Of course, it should be noted that President Obama has not asked for forgiveness over his views on abortion. After declaring during the Saddleback debate that the ultimate question of when life beings was "above his pay grade," President Obama must have received a substantial pay raise shortly after his inauguration. He moved swiftly and confidently to send American tax dollars around the world to pay for abortions and he seemed to be very sure that life is expendable when he sentenced countless human embryos to be sacrificed on the alter of questionable science.

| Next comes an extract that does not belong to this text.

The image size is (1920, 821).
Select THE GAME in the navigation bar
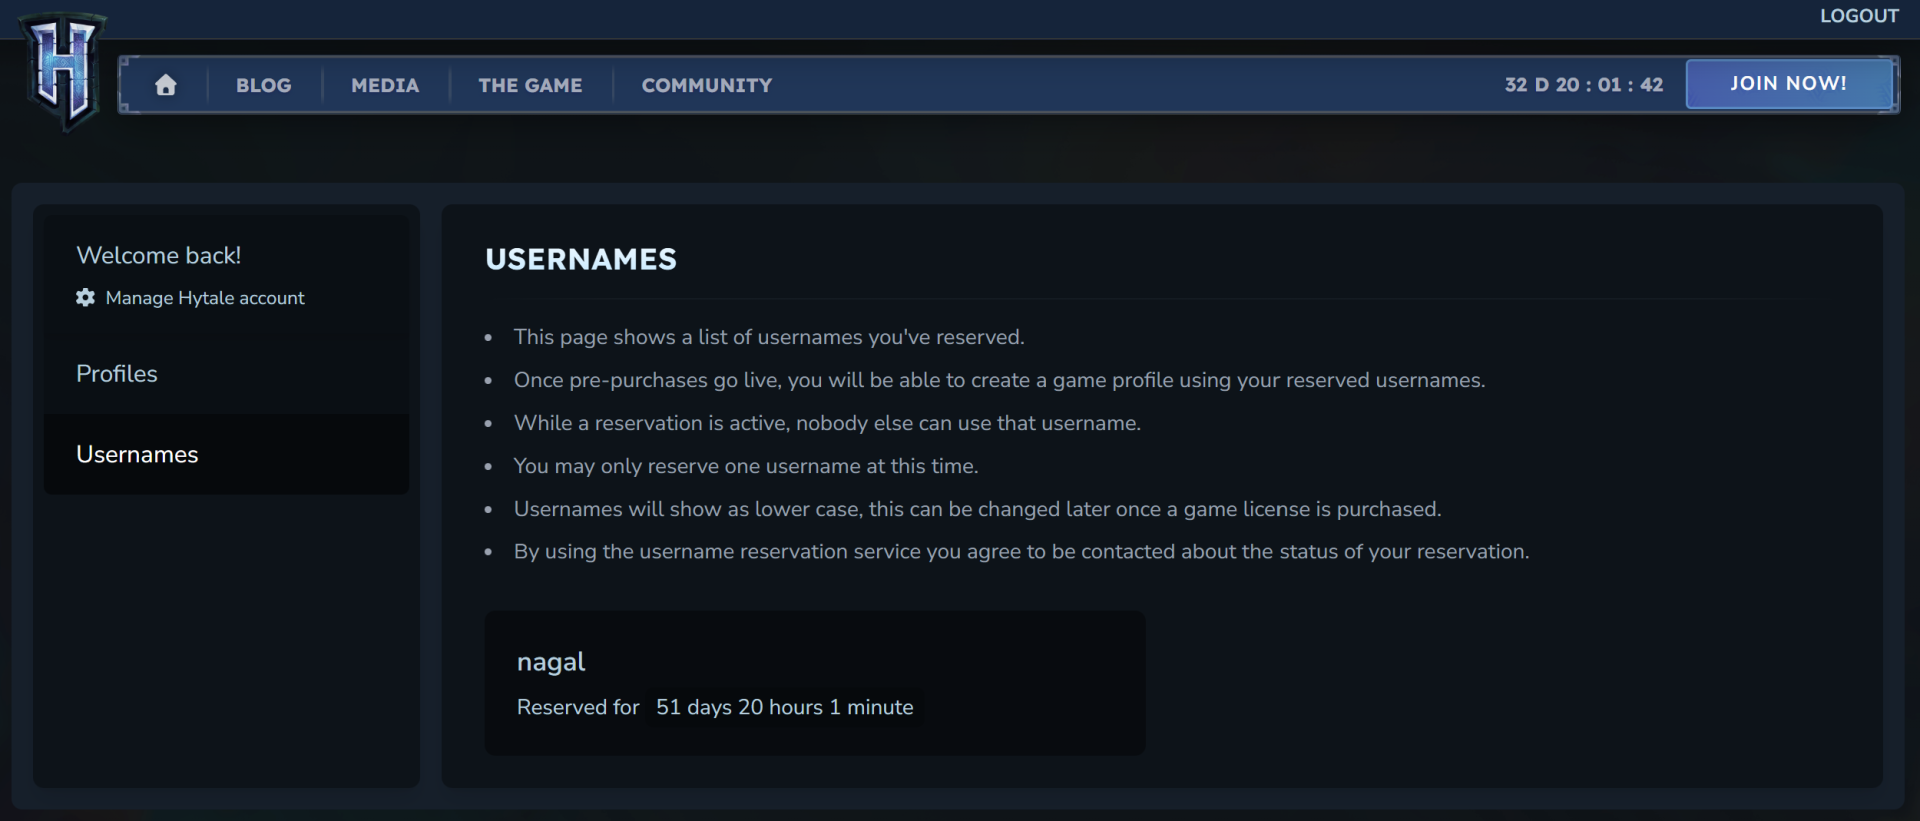[530, 85]
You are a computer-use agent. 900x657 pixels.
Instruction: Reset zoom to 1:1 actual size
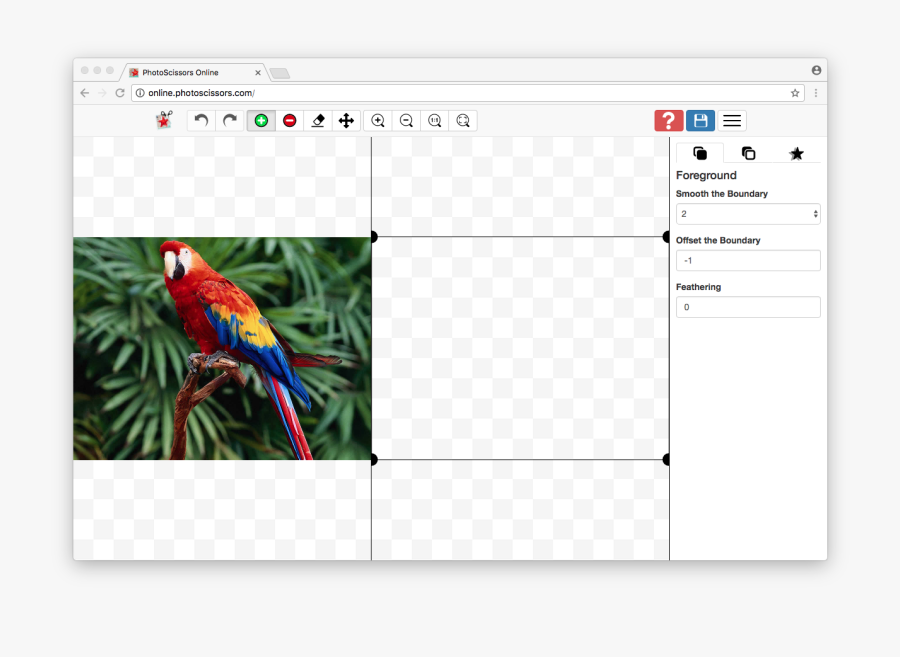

Perhaps the most bizarre twist to this already twisted tail comes with the realization that Notre Dame, in inviting President Obama to speak and award him an honorary degree, is violating a 2004 directive issued by the U.S. Conference of Bishops. The directive reads: "The Catholic community and Catholic institutions should not honor those who act in defiance of our fundamental moral principles. They should not be given awards, honors or platforms which would suggest support for their actions." Notre Dame's action of ignoring the Bishops directive sets up a collision of ideology and theology between Catholic religious leaders and the educators who are supposed to support and teach Catholic doctrine. Trading the defense of Catholic Church teaching for a personal audience with the most powerful political leader in the world will leave the Catholic Church with little or no moral authority.
In Haggai's day, God condemned the children of Israel for "living in paneled houses while the house of God remains a ruin." How much more will God condemn those who live in the false security that comes with the prestige of this world while the truth of His Word is set aside? Perhaps those who believe Notre Dame should turn a blind eye to President Obama's views on abortion should consider the question of Amos who asked, "Do two walk together unless they have agreed to do so?" Or maybe they would be swayed by the words of Paul who said, "Do not be yoked together with unbelievers. For what do righteousness and wickedness have in common? Or what fellowship can light have with darkness?" Surely they would resonate with the words of Jesus in Matthew 12:30, "He who is not with Me is against Me, and he who does not gather with Me scatters."
First, Georgetown University agrees to cover the symbol of Jesus at the request of the Obama Administration and now Notre Dame agrees to honor Obama by giving him a platform of plausibility in the eyes of the world. It appears that at least among Catholic educators, the precepts and principles of God's Word are taking a back seat to the prestige of the office of President of the United States.